╭──

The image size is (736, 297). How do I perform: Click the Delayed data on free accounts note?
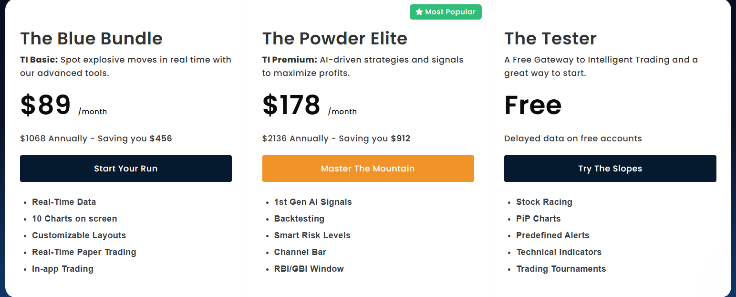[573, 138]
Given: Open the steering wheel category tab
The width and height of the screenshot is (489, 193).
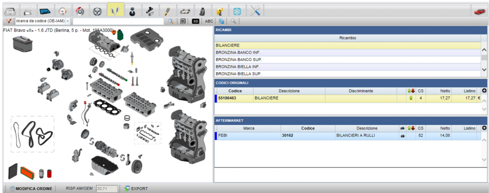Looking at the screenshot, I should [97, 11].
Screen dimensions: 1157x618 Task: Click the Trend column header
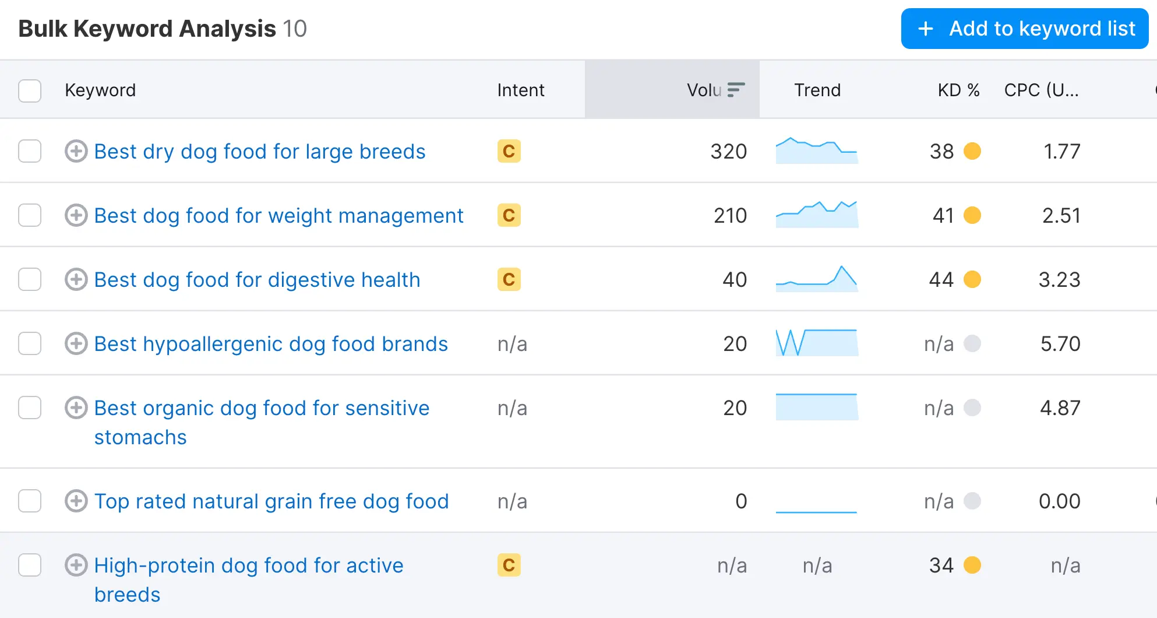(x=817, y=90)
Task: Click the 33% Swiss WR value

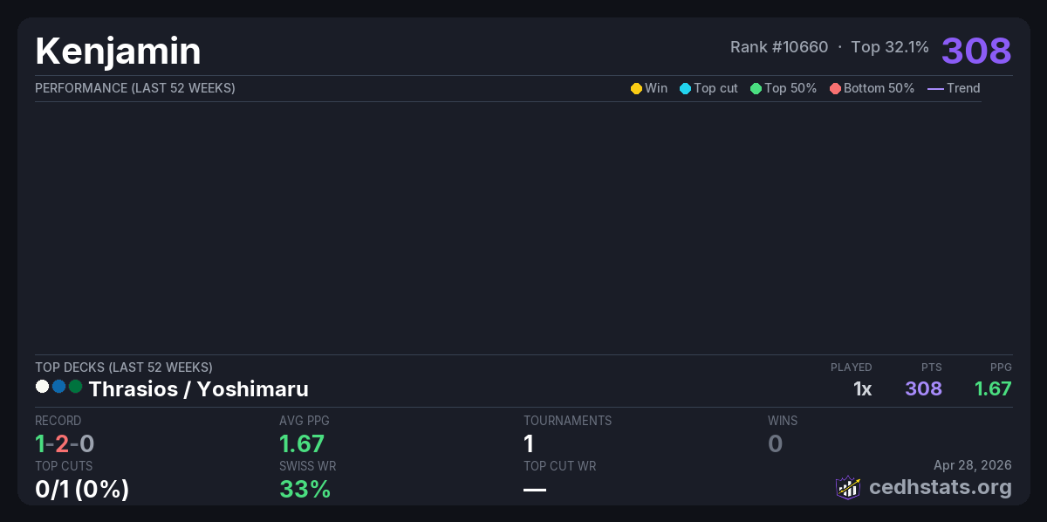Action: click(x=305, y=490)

╰──

In the copy, include exactly the lines from the one with "Screen dimensions: 1157x618" through the final line of the data, both ends included, and no pictures.

- **Output for this exercise**
Screen dimensions: 1157x618 Task: Click the Trend column header
(x=817, y=90)
Task: Click the 33% Swiss WR value

Action: click(x=305, y=490)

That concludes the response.